Given information
⁂

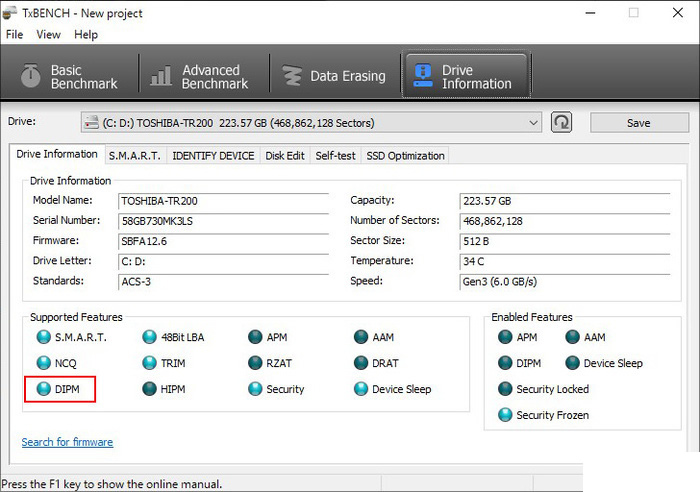Open the File menu
Viewport: 700px width, 492px height.
[x=14, y=34]
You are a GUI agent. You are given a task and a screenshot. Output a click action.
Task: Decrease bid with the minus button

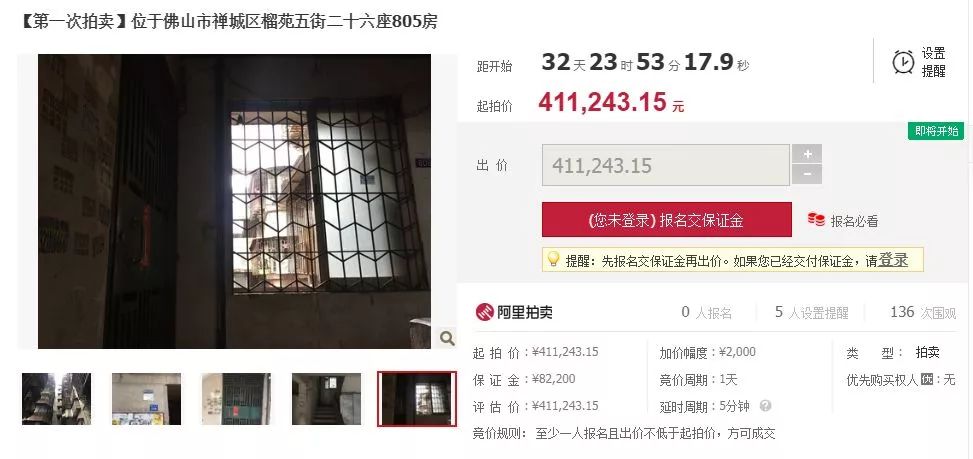[x=807, y=174]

⁂

Required work
Write the lines from the line containing "You are a GUI" through the last line of the data out again exactly, and only those lines; pictures stay out.

Solution
You are a GUI agent. You are given a task and a screenshot. Output a click action.
Task: Decrease bid with the minus button

[x=807, y=174]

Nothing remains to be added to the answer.